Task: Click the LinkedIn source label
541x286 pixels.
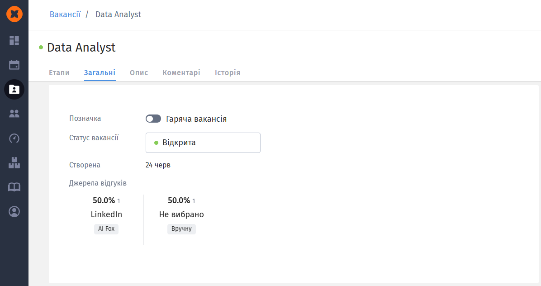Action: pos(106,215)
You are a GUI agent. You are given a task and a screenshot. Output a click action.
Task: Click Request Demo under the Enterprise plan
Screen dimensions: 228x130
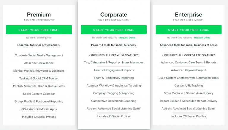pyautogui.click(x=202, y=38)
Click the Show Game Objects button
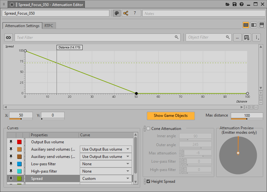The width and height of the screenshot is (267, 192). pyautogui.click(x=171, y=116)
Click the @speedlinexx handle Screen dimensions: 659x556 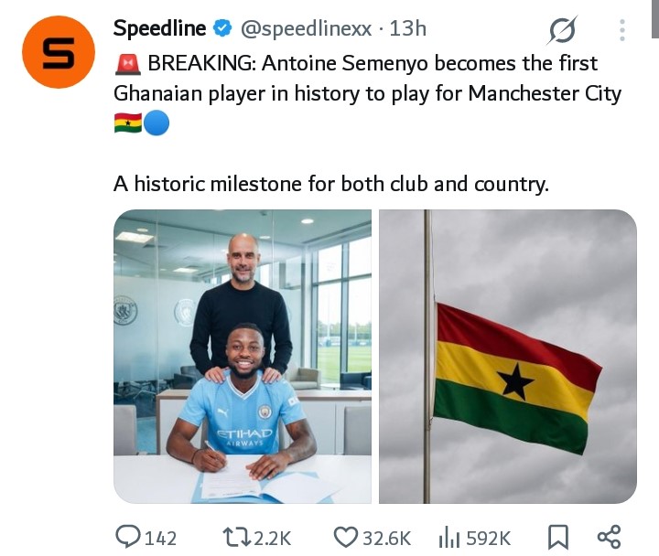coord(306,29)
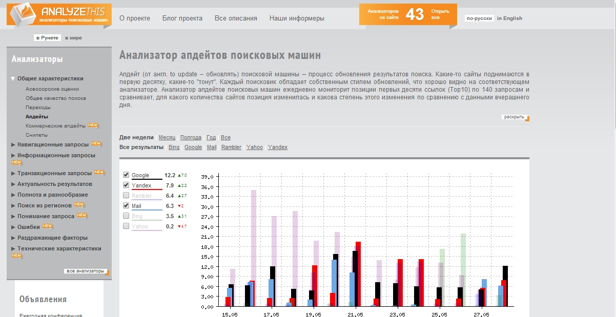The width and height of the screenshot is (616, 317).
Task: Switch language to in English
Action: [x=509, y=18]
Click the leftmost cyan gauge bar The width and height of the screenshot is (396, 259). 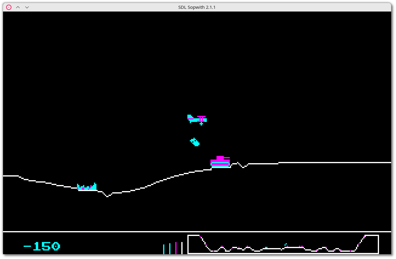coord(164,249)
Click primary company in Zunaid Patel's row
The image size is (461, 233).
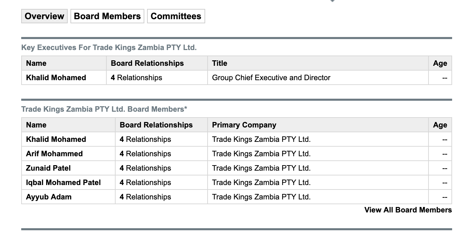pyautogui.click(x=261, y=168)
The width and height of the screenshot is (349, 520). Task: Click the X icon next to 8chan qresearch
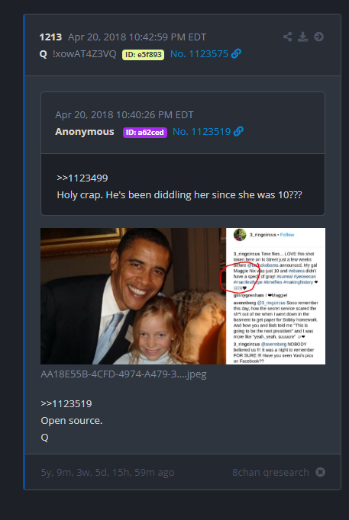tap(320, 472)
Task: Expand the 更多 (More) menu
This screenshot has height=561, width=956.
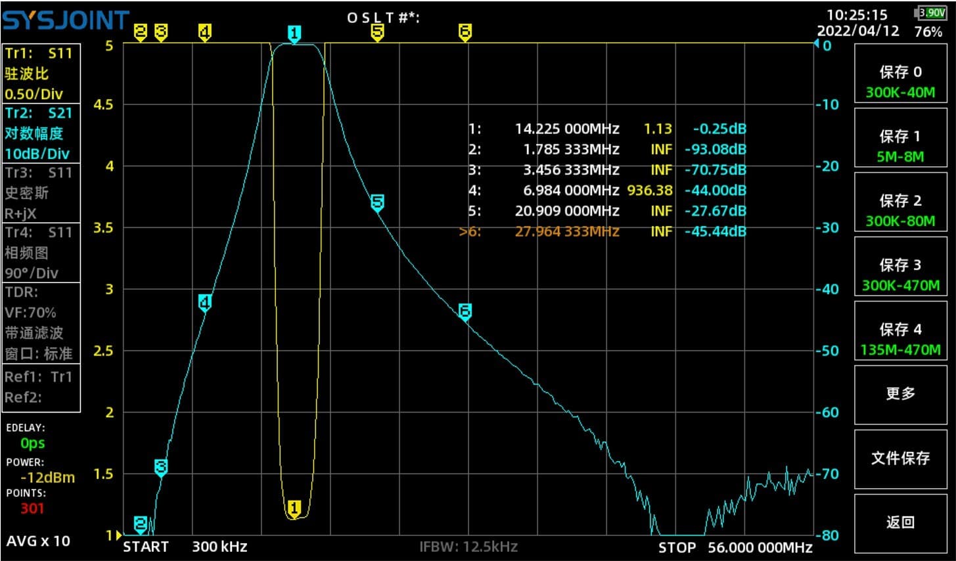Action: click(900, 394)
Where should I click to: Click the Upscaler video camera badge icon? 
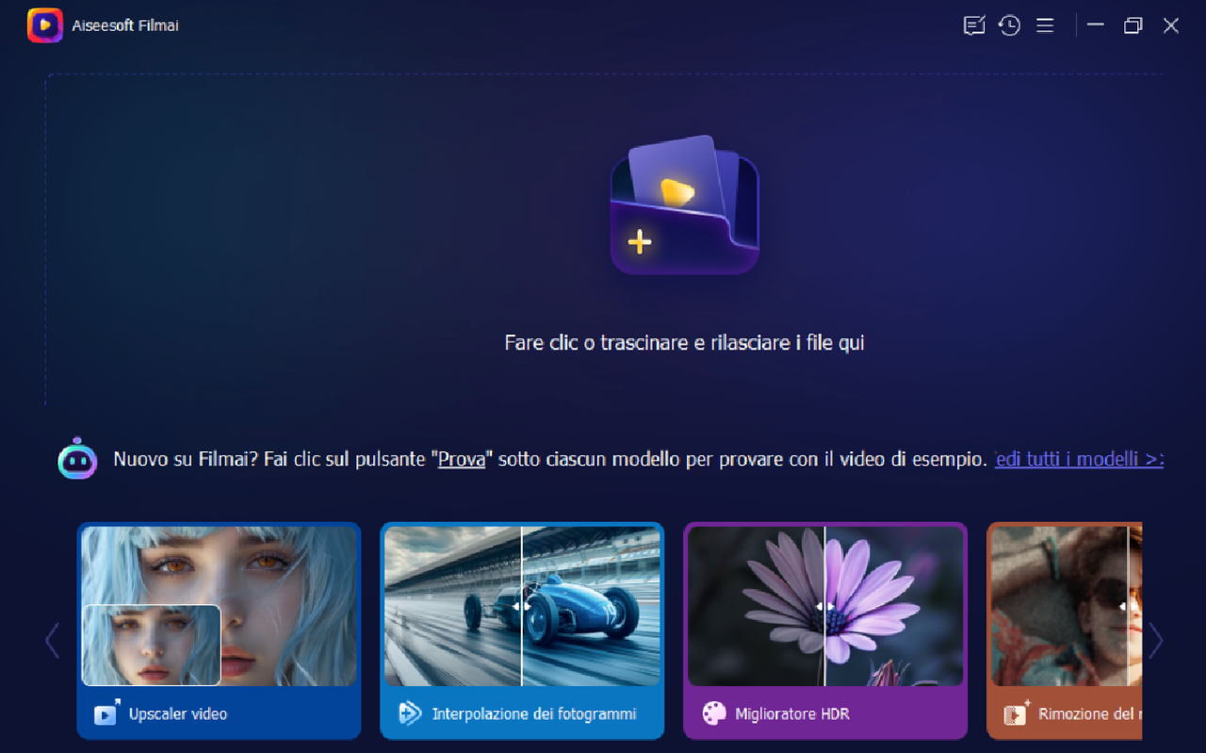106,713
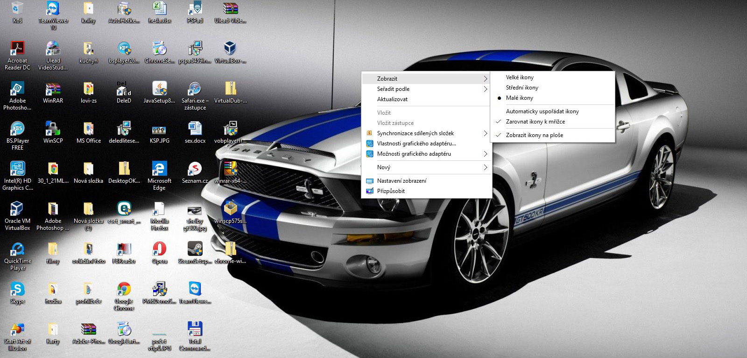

★ ★ ★ ★

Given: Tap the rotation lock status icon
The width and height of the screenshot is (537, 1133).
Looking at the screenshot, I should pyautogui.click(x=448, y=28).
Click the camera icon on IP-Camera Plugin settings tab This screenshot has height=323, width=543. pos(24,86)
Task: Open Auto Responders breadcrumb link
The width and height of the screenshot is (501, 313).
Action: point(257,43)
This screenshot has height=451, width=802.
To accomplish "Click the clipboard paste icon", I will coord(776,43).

★ ★ ★ ★

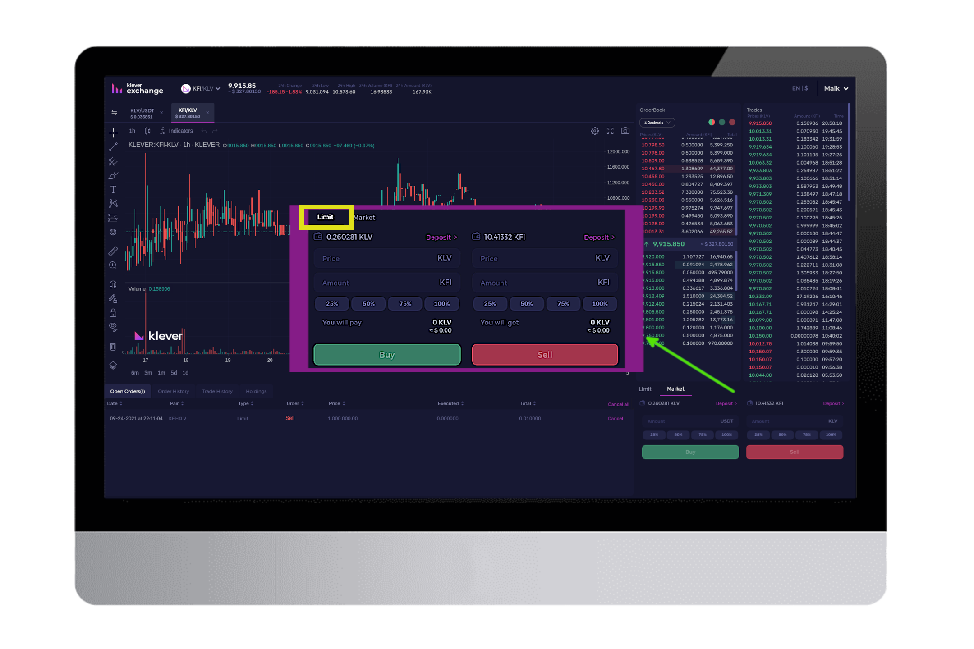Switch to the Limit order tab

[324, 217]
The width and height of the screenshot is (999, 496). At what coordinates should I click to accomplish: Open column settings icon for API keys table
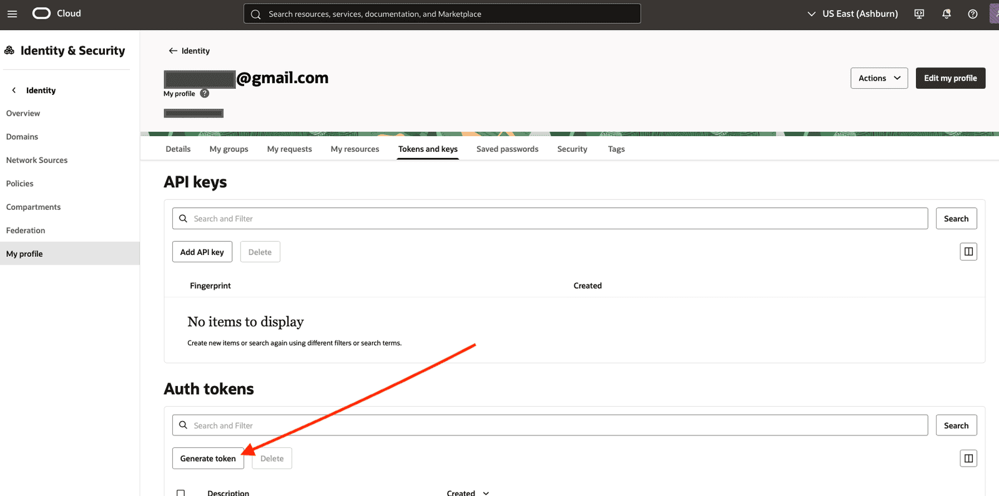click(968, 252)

★ ★ ★ ★

EXERCISE DETAILS: In the data above, start at the line holding "Click primary company in Zunaid Patel's row" and stop after the line holding "Task: Expand the 更多 (More) menu"; write out those lines exactly, without pictures.

RESPONSE TO THIS EXERCISE:
Click primary company in Zunaid Patel's row
The image size is (461, 233).
pyautogui.click(x=261, y=168)
The width and height of the screenshot is (349, 520). Task: Click the X icon next to 8chan qresearch
tap(320, 472)
Task: Expand the 更多 (More) menu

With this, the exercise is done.